EU Urges Peace Talks Ahead of Statehood Vote

EU foreign affairs chief says stalled talks demand a 'sense of urgency,' as the bloc readies to vote on recognizing 'Palestine.'

Arutz Sheva Staff, | updated: 19:25

Federica Mogherini
Federica Mogherini
Reuters

New EU foreign affairs chief Federica Mogherini called on Israel and the Palestinian Authority (PA) Wednesday to resume direct peace talks, as the European Parliament debated whether to recognize a Palestinian state, AFP reports. 

MEPs will hold a symbolic vote in December, following resolutions passed by the British and Spanish parliaments, and an official decision to recognize Palestine by the Swedish government.

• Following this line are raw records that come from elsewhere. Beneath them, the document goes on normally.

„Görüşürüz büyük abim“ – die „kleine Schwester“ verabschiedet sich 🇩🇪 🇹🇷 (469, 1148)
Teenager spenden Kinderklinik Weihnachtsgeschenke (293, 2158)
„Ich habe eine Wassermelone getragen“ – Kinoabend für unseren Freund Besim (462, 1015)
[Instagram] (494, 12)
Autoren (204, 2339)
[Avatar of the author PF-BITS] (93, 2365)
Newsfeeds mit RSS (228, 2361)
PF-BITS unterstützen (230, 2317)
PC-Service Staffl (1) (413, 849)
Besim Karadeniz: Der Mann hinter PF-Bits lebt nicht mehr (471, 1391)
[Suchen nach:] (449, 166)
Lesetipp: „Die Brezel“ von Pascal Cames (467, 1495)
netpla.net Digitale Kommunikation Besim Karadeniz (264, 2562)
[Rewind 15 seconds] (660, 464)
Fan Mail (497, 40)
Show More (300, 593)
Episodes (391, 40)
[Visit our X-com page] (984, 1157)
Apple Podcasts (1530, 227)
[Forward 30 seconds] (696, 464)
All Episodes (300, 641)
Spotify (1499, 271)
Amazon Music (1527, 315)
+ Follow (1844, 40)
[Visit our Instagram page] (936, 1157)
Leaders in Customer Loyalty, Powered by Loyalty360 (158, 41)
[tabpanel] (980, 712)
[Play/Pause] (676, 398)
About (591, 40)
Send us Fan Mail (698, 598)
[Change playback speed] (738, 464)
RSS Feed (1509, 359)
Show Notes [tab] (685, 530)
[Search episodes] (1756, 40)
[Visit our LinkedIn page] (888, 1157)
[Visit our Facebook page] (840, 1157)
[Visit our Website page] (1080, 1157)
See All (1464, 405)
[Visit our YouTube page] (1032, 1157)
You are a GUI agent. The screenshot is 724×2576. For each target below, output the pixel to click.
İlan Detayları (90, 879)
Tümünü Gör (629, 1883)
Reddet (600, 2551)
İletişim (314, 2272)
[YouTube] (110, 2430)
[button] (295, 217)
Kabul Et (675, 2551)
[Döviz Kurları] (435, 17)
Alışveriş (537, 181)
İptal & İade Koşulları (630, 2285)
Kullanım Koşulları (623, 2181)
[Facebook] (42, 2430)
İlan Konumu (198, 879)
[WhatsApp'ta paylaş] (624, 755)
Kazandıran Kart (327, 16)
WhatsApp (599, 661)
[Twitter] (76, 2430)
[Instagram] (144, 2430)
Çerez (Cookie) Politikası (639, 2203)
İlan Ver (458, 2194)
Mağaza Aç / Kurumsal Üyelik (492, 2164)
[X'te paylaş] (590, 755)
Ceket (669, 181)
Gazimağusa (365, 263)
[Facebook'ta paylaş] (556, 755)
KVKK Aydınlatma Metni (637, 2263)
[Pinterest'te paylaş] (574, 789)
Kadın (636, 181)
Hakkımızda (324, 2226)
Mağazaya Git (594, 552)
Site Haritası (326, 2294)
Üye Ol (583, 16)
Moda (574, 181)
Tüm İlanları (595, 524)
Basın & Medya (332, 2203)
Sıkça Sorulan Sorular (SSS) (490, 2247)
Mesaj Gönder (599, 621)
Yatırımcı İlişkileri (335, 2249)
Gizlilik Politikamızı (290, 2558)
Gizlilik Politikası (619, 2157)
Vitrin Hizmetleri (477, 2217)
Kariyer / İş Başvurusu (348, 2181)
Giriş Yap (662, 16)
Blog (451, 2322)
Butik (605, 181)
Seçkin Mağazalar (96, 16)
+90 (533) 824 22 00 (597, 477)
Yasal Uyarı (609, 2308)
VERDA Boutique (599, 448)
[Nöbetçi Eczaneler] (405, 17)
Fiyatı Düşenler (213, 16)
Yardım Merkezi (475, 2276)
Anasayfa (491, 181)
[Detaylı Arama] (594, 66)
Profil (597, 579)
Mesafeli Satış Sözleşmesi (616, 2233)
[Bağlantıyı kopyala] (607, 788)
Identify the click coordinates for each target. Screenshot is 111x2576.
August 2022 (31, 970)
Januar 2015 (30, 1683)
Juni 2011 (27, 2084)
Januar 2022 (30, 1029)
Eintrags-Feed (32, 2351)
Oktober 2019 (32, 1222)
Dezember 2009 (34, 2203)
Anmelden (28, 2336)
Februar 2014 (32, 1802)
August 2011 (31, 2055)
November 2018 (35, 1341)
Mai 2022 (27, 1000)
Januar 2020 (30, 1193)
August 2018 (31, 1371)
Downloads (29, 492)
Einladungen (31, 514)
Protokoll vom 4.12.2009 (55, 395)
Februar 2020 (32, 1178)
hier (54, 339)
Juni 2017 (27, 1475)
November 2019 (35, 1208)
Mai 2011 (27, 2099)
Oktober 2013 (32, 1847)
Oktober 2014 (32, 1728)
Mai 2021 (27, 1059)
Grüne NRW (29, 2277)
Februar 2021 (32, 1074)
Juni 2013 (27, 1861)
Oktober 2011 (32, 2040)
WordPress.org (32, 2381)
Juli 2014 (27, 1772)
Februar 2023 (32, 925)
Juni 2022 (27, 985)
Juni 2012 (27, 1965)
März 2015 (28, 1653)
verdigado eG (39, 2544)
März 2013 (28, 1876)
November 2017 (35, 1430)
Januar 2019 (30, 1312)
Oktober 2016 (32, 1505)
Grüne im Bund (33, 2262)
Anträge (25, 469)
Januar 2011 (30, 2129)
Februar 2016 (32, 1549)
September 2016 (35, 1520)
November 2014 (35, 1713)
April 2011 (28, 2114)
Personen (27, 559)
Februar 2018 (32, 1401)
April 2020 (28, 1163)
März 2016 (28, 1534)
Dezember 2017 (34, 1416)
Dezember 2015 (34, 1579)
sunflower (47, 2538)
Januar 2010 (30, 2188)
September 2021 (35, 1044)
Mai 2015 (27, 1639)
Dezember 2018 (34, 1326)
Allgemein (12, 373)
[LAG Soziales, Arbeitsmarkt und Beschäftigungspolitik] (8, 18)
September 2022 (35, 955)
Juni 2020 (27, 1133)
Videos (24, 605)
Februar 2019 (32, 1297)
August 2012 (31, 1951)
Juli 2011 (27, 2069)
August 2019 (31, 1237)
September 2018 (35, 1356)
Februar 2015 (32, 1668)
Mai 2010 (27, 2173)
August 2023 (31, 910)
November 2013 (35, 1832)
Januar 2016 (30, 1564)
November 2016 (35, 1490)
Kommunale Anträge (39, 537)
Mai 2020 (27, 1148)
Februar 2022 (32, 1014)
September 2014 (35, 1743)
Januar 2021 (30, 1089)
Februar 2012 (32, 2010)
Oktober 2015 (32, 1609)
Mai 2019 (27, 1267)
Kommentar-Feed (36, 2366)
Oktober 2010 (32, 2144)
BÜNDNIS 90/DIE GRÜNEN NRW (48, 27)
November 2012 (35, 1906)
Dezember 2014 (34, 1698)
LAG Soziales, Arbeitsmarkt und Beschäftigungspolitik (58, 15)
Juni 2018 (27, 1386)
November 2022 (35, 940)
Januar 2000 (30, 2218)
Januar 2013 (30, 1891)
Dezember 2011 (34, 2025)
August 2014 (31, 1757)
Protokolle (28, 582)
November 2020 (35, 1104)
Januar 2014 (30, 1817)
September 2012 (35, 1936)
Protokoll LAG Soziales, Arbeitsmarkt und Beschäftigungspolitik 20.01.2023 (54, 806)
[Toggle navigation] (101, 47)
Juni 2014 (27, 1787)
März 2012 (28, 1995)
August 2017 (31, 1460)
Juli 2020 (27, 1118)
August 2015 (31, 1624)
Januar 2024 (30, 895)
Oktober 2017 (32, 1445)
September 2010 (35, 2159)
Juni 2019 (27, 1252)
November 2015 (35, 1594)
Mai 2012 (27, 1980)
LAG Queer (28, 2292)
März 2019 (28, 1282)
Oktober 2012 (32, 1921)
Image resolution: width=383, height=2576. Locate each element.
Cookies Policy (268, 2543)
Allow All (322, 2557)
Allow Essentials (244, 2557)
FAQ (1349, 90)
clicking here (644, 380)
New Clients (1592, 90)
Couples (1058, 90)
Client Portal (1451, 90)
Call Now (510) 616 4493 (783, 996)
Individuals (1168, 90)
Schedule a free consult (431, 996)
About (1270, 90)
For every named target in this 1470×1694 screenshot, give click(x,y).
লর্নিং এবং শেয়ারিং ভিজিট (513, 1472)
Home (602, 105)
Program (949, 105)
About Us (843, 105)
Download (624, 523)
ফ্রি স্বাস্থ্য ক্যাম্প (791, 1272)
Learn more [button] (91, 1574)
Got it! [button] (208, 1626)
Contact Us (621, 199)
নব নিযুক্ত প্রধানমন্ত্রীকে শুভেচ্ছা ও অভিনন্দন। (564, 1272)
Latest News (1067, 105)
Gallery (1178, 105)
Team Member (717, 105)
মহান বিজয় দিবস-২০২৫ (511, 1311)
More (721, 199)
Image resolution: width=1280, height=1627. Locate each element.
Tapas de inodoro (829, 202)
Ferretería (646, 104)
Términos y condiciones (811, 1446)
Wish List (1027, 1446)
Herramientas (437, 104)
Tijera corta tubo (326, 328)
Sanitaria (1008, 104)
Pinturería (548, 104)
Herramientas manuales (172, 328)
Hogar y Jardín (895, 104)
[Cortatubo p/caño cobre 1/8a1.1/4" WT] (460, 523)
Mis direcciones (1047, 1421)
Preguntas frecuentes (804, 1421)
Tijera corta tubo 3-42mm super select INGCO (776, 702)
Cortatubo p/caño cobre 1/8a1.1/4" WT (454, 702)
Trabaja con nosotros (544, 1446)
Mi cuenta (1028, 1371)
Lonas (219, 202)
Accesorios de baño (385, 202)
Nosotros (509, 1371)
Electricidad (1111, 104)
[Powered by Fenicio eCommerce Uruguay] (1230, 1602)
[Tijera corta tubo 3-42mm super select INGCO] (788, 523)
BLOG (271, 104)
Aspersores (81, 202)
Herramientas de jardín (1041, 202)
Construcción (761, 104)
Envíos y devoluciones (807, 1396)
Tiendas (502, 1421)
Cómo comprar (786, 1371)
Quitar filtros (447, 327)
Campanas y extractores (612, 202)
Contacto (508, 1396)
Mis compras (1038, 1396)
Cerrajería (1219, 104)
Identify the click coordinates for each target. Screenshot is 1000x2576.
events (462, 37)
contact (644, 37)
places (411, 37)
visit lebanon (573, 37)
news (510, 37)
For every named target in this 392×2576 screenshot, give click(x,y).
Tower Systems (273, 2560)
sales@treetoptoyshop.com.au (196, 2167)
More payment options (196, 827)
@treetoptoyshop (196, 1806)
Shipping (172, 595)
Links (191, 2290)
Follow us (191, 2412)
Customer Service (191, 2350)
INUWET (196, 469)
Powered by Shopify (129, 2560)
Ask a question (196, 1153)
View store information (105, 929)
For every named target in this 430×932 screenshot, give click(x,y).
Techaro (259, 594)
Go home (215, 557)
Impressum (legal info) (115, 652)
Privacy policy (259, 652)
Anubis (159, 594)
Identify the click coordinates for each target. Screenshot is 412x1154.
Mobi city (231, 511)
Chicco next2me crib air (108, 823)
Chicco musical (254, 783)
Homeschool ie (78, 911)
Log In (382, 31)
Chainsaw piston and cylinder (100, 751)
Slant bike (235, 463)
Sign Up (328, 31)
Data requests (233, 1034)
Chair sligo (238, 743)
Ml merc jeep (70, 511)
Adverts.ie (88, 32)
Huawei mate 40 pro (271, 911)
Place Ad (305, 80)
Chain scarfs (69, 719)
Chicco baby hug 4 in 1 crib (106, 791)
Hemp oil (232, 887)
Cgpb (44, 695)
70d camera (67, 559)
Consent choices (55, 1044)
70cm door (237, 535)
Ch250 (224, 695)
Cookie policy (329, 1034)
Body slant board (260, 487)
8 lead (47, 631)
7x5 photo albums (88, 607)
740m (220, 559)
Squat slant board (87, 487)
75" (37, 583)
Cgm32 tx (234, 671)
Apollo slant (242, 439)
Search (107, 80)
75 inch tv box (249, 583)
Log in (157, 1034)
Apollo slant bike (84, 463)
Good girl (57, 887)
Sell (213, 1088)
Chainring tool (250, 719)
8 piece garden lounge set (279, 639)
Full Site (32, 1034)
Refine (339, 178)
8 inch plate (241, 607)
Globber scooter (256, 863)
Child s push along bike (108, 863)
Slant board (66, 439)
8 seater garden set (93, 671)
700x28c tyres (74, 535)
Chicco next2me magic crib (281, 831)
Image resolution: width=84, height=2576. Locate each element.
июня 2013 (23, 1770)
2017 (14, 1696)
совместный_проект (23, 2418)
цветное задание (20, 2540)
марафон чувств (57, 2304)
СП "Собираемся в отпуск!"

France's National Assembly is set to vote on a non-binding resolution on December 2.

The Middle East process restarted in July 2013 but has been on hold since April, with tensions and violence mounting again dramatically in recent weeks.

"The sense of urgency is getting higher and higher in the absence of a political context," Mogherini told lawmakers at the start of what she said was a "timely" debate.

"There has to be a direct dialogue."

The former Italian foreign minister, who has taken over as diplomatic chief of the 28-nation European Union, said the bloc was ready to "play a role" in moving the peace process forward.

She also reiterated her support for a two-state solution to resolve the crisis.

The European Parliament was initially due to vote on Thursday on the motion to recognize a Palestinian state but it was postponed until December at the last minute.

Last month, Sweden became the first official EU country to recognize the "State of Palestine," prompting its ambassador to be recalled from Jerusalem in retaliation. 

However, it is unclear how binding that decision is, as Foreign Minister Margot Wallstroem admitted Monday that it would not open an embassy in Ramallah following the announcement. 

"Nobody has opened an embassy in Ramallah, and we think that this can be managed by the consulate in Jerusalem, which is a satisfactory solution for us," Wallstroem told public radio.

Meanwhile, the UK's own recognition of a "Palestinian state" in a landslide vote of 274 to 12 in October has sparked uproar from local politicians and Israeli ministers alike - with Intelligence Minister Yuval Steinitz blaming the move specifically for an upswing in terrorism. 

The opposition has not deterred a trend of declaring the PA a "state." however, and Spain became the third nation to officially vote to recognize the PA as a country last week.